MATTの場合は往復の新幹線、山陰本線の電車賃だけでも36000円ほどかかるので(往復割り入れて)、この手当は大きい。

片道5時間・往復で10時間かかるので、
なるべく3連休の時に帰るようにしている。
さもないと金曜夜に帰り、土曜を過ごし、日曜午後に帰るという慌ただしいだけになってしまうからだ。

さて、往復10時間もかけて移動するのを、月一回必ずするとしてそれを赴任中の3年間継続すると、、、

10時間/回 x 12回/年 x 3年 = 360時間
360時間 ÷ 24時間 = 15日間

実際には出張などで、この時間が更に膨らむのだが、
それにしても人生において15日間も電車にゆられることになるのか。。。

そう考えると時間がもったいないので、最近はなるべく本を買って読むようにしている。

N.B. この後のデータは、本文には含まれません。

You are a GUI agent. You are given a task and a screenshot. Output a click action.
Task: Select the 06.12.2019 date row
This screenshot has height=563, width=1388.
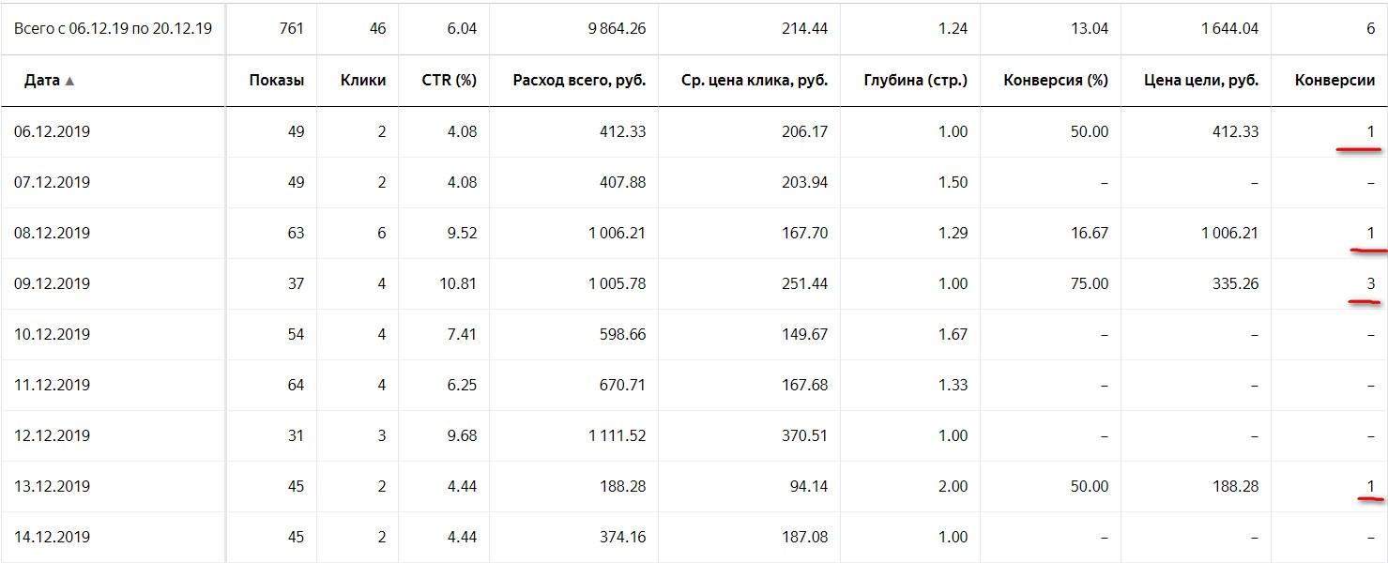click(694, 131)
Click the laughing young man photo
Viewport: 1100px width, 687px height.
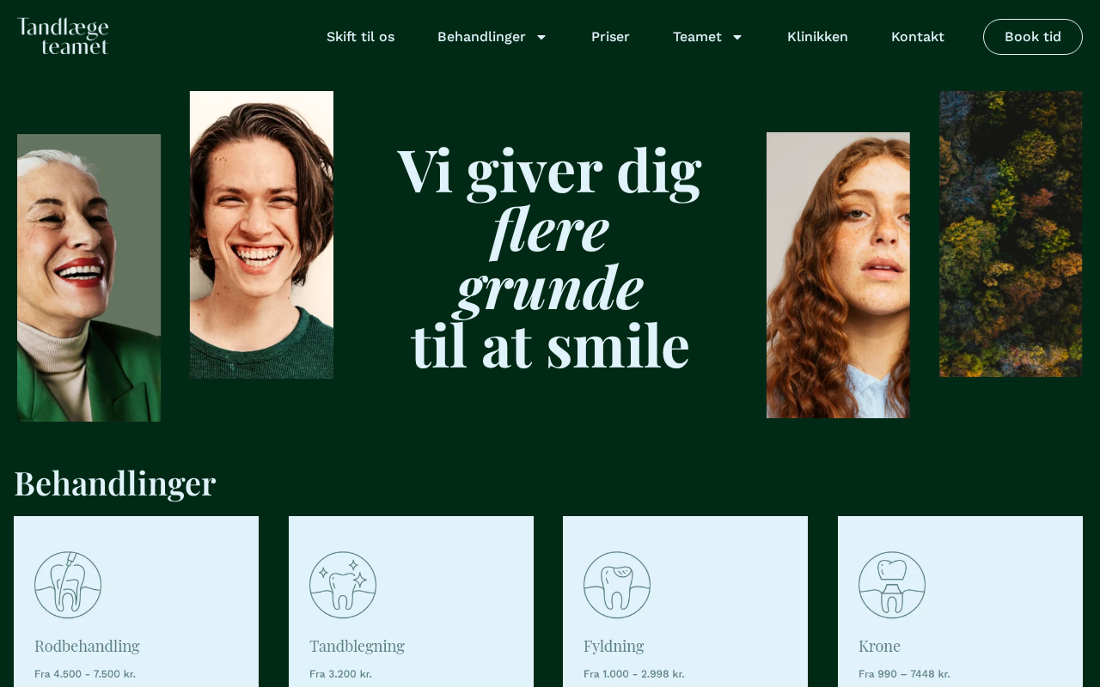coord(261,234)
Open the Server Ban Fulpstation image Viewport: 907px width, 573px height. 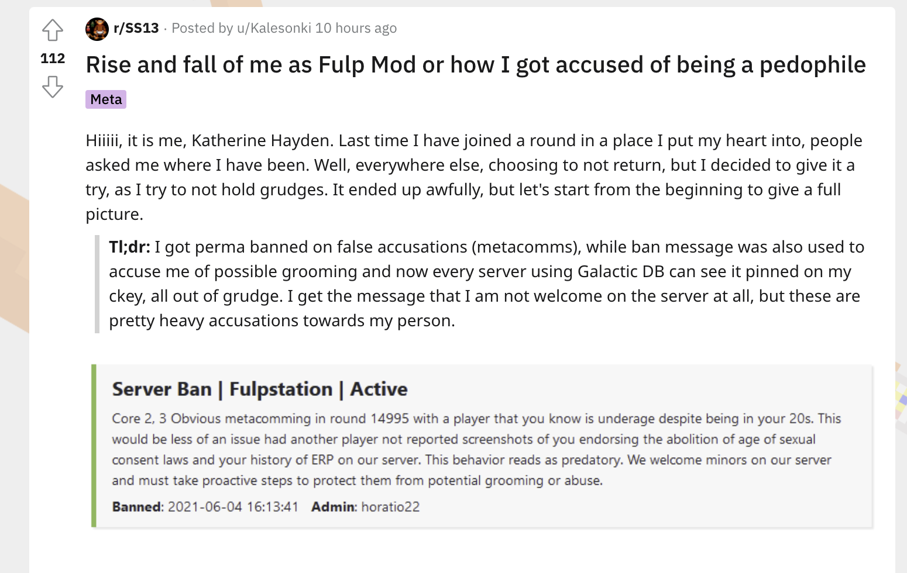482,446
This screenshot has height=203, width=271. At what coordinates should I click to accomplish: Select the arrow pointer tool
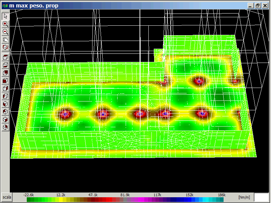pyautogui.click(x=5, y=16)
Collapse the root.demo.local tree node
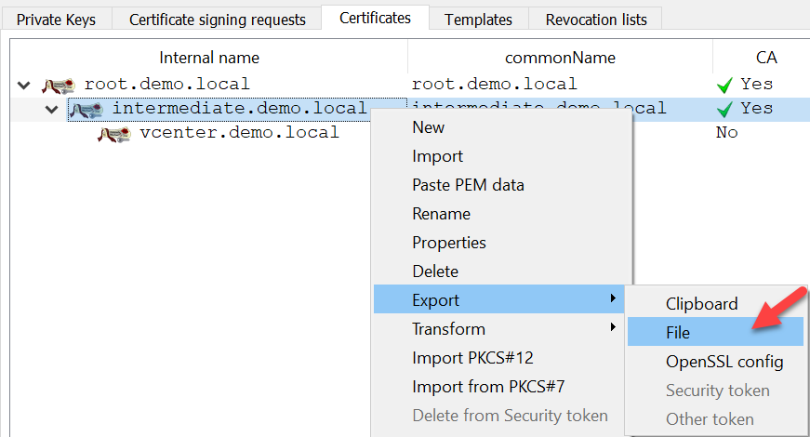 click(x=24, y=86)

疲れている時は好きなミステリーを、余裕のある時は読みたいと思った本をAmazonやBook Offで買って読んだりする。

なるべく移動時間を短縮するため、京都駅、東京駅の各駅での乗り換え時間は、
最短の10分前後だ。

このため少しでも遅れると、接続が上手くいかず更に時間がかかってしまうリスクがある。

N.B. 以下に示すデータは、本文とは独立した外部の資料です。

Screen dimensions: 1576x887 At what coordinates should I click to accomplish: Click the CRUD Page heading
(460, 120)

そして今日、半年行き来して初めてそのピンチとなった。

先週木曜から出張で宇都宮入りし今日帰宅の途についたのだが、
名古屋駅に停まった新幹線が、いつになっても発車しない。

おかしいな、、、と思っていたら、車内アナウンスが。
聞くと気分が悪くなった乗客を降ろすために時間がかかっているとか。

京都駅での山陰本線の乗り継ぎ時間は15分。
そしてすでに10分近く停まったままだ。
結局電車が出たのは14分後。

あかん、、、、間に合わん。
山陰本線の特急は、一時間に一本なので確実に1時間遅れる。
疲れてるのに、それはないよ。。。。

急病患者が本当に具合の悪くなった人であることを祈る。
酒飲み過ぎて気分が悪くなったとかいう奴だったら、張り倒すぞこのやろー!
などと、不条理な怒りを覚えながら(?)しばし電車に揺られていると、
車掌のアナウンスで、「山陰本線の特急に乗り換えの方は、車掌にお報せください」
というではないか。

結局5人ほどの乗客が特急に乗り換えることがわかり、
車掌がJR西日本に交渉してくれた末、特急が少し待ってくれることになった。
このため5人の乗客は京都駅の職員とともに、
31番乗り場まで小走りに走り、無事特急に乗ることができた。
4分遅れての発車となっただけで、大きな遅れもなく京都駅を出発した。

いやあ、一時はどうなるかと思ったが、
日本の鉄道会社は実に素晴らしい、と感謝した次第。

アメリカ、韓国、ドイツ、インドなどで電車に乗ったことがあるが、
やはり時間通りに運行する正確さや、サービスは日本の鉄道会社が世界一ではないだろうか。

今日はそんなことを思いながら、
山陰本線のいつもの真っ暗な窓の外を見ながら帰ってきた。